A unificação evita distorções e elimina a prática de transferir o emplacamento para estados com regras mais vantajosas. O benefício passa a valer igualmente para proprietários de qualquer região do país.

A medida reconhece que veículos mais antigos já contribuíram por anos com a arrecadação e, em muitos casos, pertencem a trabalhadores que utilizam o automóvel como ferramenta essencial.

Licenciamento e multas continuam obrigatórios

A isenção do IPVA não elimina outras responsabilidades.

O licenciamento anual permanece obrigatório, assim como o pagamento de multas pendentes. O CRLV só é emitido após a quitação dessas taxas.

O não pagamento do licenciamento pode resultar em apreensão do veículo e penalidades na carteira de habilitação. O IPVA zero representa apenas o fim do imposto sobre a propriedade, não um perdão de obrigações administrativas.

Como consultar a isenção

Na maioria dos estados, o sistema aplica a isenção automaticamente. Ao acessar o portal da Secretaria da Fazenda ou do Detran para emitir o boleto, o campo do IPVA deve aparecer como “isento” ou com valor zerado.

Caso haja cobrança indevida, é recomendável verificar o ano de fabricação registrado no documento do veículo. O critério considera o ano de fabricação, e não o ano-modelo. Um carro modelo 2006 fabricado no final de 2005 já se enquadra na regra em 2026.

Se houver divergência, o atendimento online do Detran pode realizar a correção.

Impacto no mercado de usados

A tendência é que veículos antigos ganhem maior valorização no mercado.

Modelos conhecidos pela durabilidade e manutenção simples tornam-se mais atrativos ao deixar de gerar custo fixo anual com IPVA. Para pequenos comerciantes, autônomos e entregadores, a economia pode ser direcionada para manutenção preventiva e melhorias no veículo.

Com menos pressão tributária, cresce o incentivo à conservação da frota, especialmente para automóveis que já acumulam duas décadas de uso.

Incentivos para híbridos e elétricos

Paralelamente à isenção para veículos antigos, o governo ajustou regras para modelos híbridos e movidos a hidrogênio.

Em 2026, esses veículos passam a ter um teto de aproximadamente R$ 261 mil para manter isenção ou alíquota reduzida.

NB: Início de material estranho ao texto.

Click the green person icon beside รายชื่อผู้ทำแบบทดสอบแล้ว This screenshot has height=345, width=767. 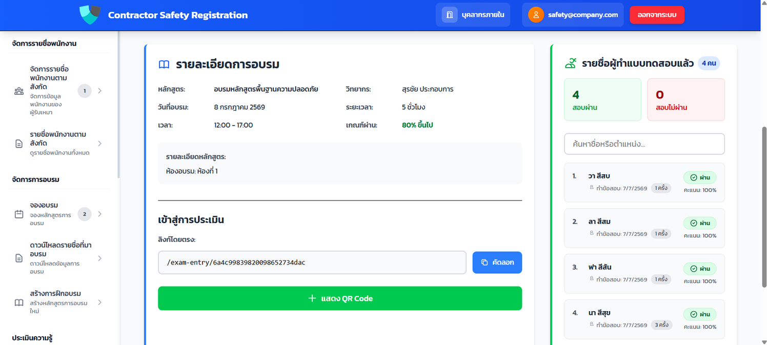pyautogui.click(x=571, y=64)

Acima desse valor, o imposto será aplicado de forma gradual.

A proposta é equilibrar estímulo à mobilidade sustentável com responsabilidade fiscal, garantindo que veículos de maior valor contribuam proporcionalmente.

A mudança constitucional estabelece um novo padrão nacional: de um lado, alívio financeiro para proprietários de veículos antigos; de outro, incentivo à modernização da frota.

Menos desigualdade tributária entre estados, mais previsibilidade para o contribuinte e um início de ano com um boleto a menos para milhões de brasileiros.